The Woodfibre project is “still on a lot of voters’ minds because there are a lot of people who think it should never have gotten this far,” Valeriote says in an interview
At the same time, some people don’t want to talk about the project after 10 years of discussion, he notes, while others are benefitting from it through job opportunities and Woodfibre LNG’s financial support for local non-profits. In an emailed response to questions, a Woodfibre LNG spokesperson said the company has spent about $18 million at local businesses supporting the project and invests more than $300,000 each year in local non-profits, in addition to contributing $900,000 towards a new CT scanner for the Squamish General Hospital.
For some, Valeriote says there’s also a degree of resignation that it’s too late to do anything about the project.
But Valeriote doesn’t think it’s too late. “It can absolutely be stopped,” he says. And while the B.C. government would likely have to compensate the company, he wonders if the province wouldn’t come out ahead financially by saving on promised subsidies and preventing potential risks to human health and the environment.
“I can’t promise to cancel it on my own, it’s obviously not one MLA’s decision,” he says. “But it’s a top issue for the BC Greens so it will be on our priority list somewhere, in some form, if we have that kind of influence after the election.”
“At the very least, on a political level, a Green vote sends the message that it shouldn’t have happened and it shouldn’t happen again to another community that doesn’t want it,” Valeriote says.
Woodfibre LNG’s spokesperson did not directly respond to questions about how the company is addressing concerns about the ecological impacts of the project, except to note the company has obtained all necessary provincial and federal permits. Woodfibre also did not respond to The Narwhal’s request for comment on the Greens’ call to cancel the project. FortisBC didn’t respond to an email with questions by publication time.
In an interview, Ford, running for the BC NDP, says she’s heard many different concerns about the Woodfibre LNG project while door-knocking in Squamish. Some people she’s spoken with want to know if it’s a done deal, while others want to know how Squamish is going to benefit, she said. “It’s certainly divisive.”
“I’m certainly concerned about increasing or growing our reliance on fossil fuels and not transitioning [to clean energy sources],” she says. But “I do feel like the policies around the emissions cap and CleanBC are ambitious and hopefully they will address a lot of those concerns and ensure that we’re meeting our climate goals,” Ford adds, referring to BC NDP policies aimed at reducing greenhouse gas emissions.
Ford says Valeriote’s call to cancel the Woodfibre project is “a convenient soundbite, but it doesn’t take into account legal documents, legal contracts that are in place.”
“That’s bad policy to just cancel contracts,” she says, questioning what precedent it would set.
Fulmer, running for the Conservatives, did not respond to The Narwhal’s request for an interview.
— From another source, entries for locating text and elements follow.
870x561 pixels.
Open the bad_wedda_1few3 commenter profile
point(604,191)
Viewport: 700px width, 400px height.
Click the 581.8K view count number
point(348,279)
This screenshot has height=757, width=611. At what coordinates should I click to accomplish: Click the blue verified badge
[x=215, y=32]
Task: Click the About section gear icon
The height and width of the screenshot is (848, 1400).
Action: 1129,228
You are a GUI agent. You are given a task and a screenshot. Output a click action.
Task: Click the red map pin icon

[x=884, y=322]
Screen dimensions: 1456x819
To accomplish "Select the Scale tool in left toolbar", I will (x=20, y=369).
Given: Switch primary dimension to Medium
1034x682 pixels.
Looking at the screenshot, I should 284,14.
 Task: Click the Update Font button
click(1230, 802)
The BC Conservatives have committed to doubling LNG production in B.C. by getting proposed LNG facilities approved.
Lawyer Radha Curpen, group head of environmental, social, governance and sustainability practice at the law firm McMillan, agrees. If the government were to cancel the Woodfibre LNG project, “it would create a chilling effect,” she says in an interview. And, she adds, it would cost “an astronomical amount of money” in compensation.
Once all the votes are counted and the election signs are removed from front lawns and roadsides, Saxby hopes B.C. will have a new government that’s “really committed to implementing urgent climate action.”
No matter which candidate is elected, Saxby and My Sea to Sky will continue to keep a close eye on construction of the Woodfibre LNG facility and Fortis BC’s pipeline.
“We never stop working on this issue,” she says.